Simply bringing it into the house is not dangerous except for the possibility of hurting yourself going up steps with it or something. Now starting it in the house would be bad because of carbon monoxide. Worse case is you could bring it in to warm up and then push it out the door and start it right away while still warm. Suppose the idea is though to bring it in when you are not using it and keep it in the house so it is ready to go when needed. Long term you could be getting fuel vapors in the house or oil/gas leaks on your floor.
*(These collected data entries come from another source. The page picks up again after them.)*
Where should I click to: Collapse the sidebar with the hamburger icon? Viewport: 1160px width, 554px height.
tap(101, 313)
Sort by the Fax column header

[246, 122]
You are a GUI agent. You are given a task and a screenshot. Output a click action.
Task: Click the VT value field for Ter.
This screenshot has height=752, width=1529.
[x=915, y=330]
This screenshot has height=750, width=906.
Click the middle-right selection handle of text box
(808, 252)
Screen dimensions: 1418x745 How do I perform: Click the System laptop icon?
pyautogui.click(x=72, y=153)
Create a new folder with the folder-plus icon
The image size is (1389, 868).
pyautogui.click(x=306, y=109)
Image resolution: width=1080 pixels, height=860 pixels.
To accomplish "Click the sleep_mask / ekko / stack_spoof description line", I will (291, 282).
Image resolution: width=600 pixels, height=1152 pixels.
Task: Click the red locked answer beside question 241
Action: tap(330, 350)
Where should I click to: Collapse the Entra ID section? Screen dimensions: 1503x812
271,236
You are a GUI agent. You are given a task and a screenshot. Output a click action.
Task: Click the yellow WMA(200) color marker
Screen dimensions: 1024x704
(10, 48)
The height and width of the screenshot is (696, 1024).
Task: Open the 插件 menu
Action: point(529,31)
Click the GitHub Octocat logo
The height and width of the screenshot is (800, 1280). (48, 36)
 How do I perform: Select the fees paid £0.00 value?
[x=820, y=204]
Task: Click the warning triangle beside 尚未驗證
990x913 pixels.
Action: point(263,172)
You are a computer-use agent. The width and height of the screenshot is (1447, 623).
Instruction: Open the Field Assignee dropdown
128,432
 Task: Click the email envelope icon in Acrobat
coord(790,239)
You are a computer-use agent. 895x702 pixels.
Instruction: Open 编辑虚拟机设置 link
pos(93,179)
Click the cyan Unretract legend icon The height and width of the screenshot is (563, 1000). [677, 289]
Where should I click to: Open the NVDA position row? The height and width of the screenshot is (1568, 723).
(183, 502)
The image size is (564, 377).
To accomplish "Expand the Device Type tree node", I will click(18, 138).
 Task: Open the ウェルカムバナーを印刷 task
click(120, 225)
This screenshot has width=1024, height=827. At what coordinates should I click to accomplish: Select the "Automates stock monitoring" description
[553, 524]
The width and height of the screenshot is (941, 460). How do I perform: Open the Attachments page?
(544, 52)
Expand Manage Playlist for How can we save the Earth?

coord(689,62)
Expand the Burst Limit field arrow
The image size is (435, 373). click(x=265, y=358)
When you keep it cold are you storing it in a shed or garage or are you keeping it out in the middle of the yard exposed to the elements. You could have something getting wet or even water in your gas that is freezing when it gets cold and blocking off fuel flow.


----------



## GustoGuy

*What engine do you have?*



Perryb said:


> Hi everyone,
> 
> I am hoping you can help me out, for the last few years, I cannot get my snowblower to start when it's cold, the only way I can start it is bring the snowblower into our house and let it reach room temperature.
> I would like to stop bringing it in the house as I have been told it can be dangerous...is their anything out there that we can safely use to warm it up before using? I Live in Canada...any help/ suggestions would b great.
> Also I had this in the shop before last winter and of course they didn't see any issues.
> But they did do a tune up etc...still no better for me...
> 
> Please offer any safe suggestions....
> 
> Thanks in advance,
> 
> Perry


I had a Tecumseh 5hp on my 1996 MTD that did not like to start when It was left outside in the cold. I could pull it over until I was blue in the face and It would not pop if I left it outside and it was real cold out. I have a heated garage and I could usually get it to start there and then I would go out side and blow the driveway. I fixed it by replacing the engine with a HF Predator OHV 212cc. You could add a primer for a PWC (small plunger like pump and put a T in the gas line to hook it up and have the out put from the hose run to the carb throat) since even with a choke on they may not pop and a primer shoots a little gas into the throat of the carburetor and that is usually enough to get it to start. 
Here is a link to PWC primer. I have one on my old watercraft with a Mukuni carburetor and I removed the choke plate on it and it is much better than the choke ever was. This one is only $23.00 on Ebay is much better than having to put your snow blower in the house to warm it up. It would be a piece of cake to put this on a Tecumseh or even an old Briggs too. 
[ame="http://www.ebay.com/itm/like/330599914081?lpid=82"]http://www.ebay.com/itm/like/330599914081?lpid=82[/ame]


----------



## Perryb

Hi everyone...first I would like to thank you for the warm welcome and would also like to thank everyone for their comments and suggestions.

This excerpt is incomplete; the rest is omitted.